Repeat nothing but the lines below running from the one containing "You are a computer-use" to the one containing "Instruction: Click the". Keep both end lines.

Extracted information -

##########

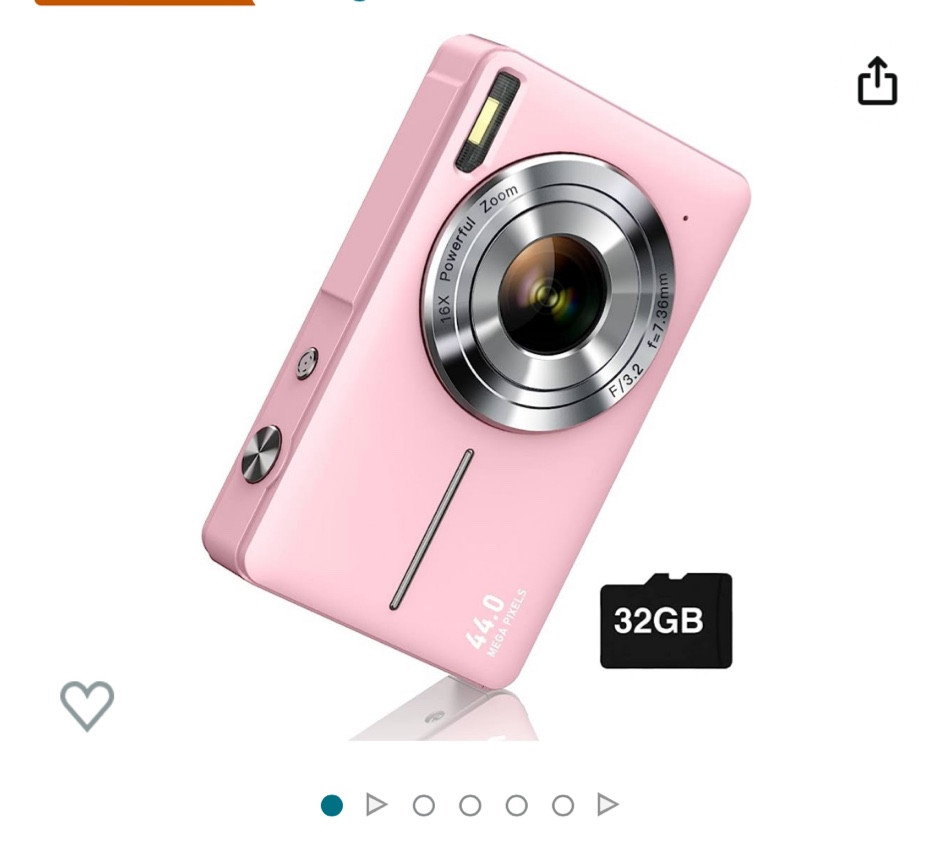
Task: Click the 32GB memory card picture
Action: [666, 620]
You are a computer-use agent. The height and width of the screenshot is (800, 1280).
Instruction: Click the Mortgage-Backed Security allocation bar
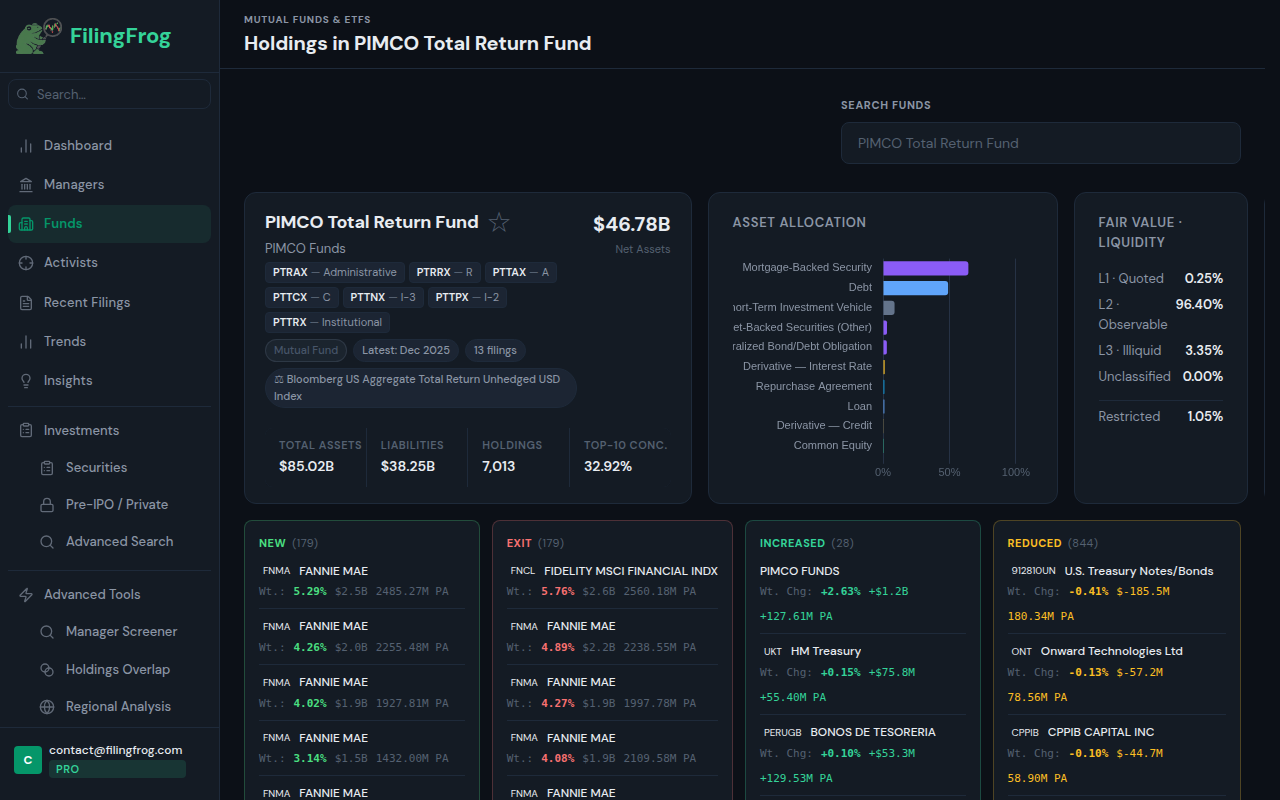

##########

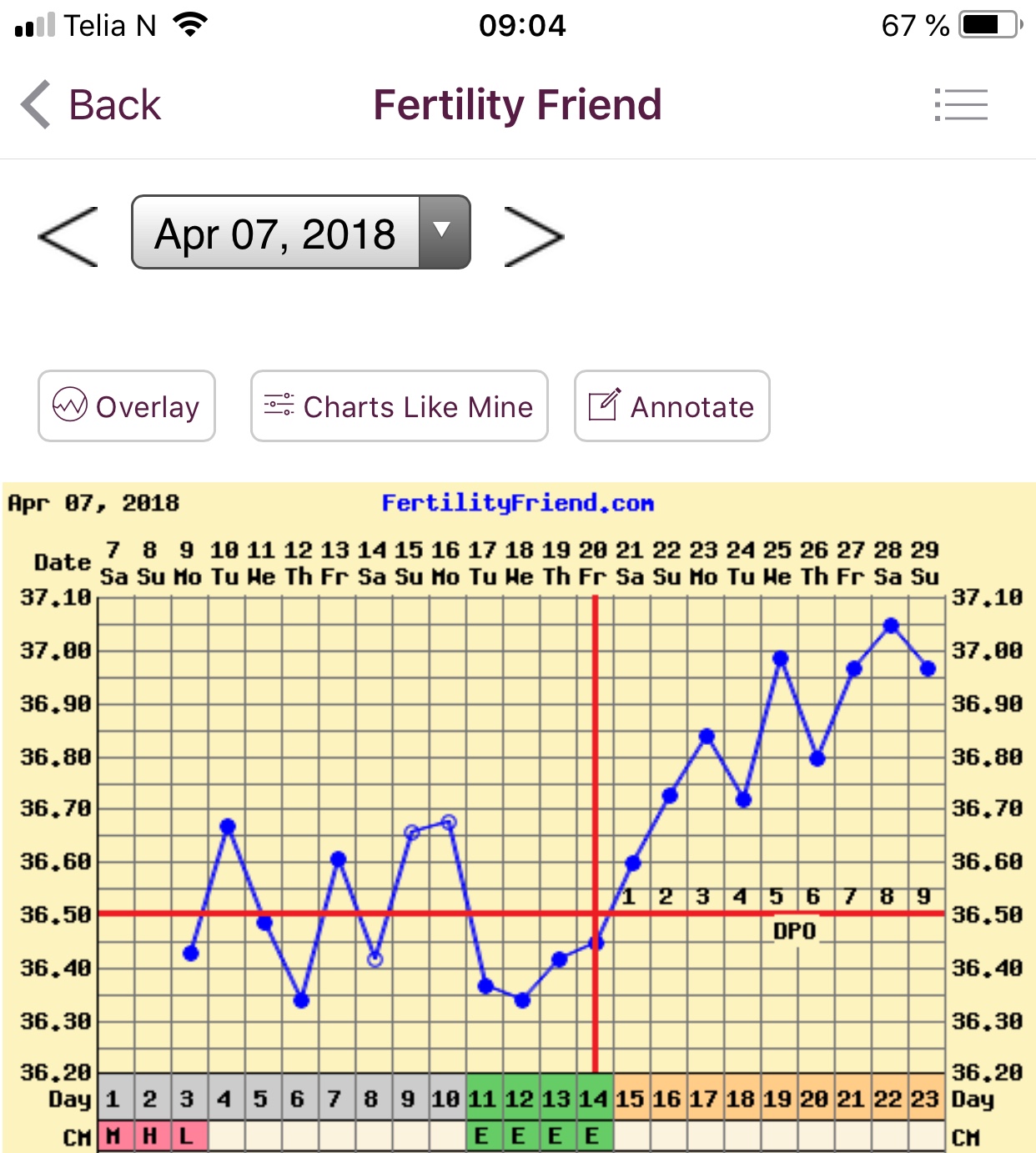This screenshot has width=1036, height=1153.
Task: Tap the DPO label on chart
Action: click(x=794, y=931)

##########

Solution to the problem -
You are a computer-use agent. The height and width of the screenshot is (800, 1280).
Instruction: Click the Mortgage-Backed Security allocation bar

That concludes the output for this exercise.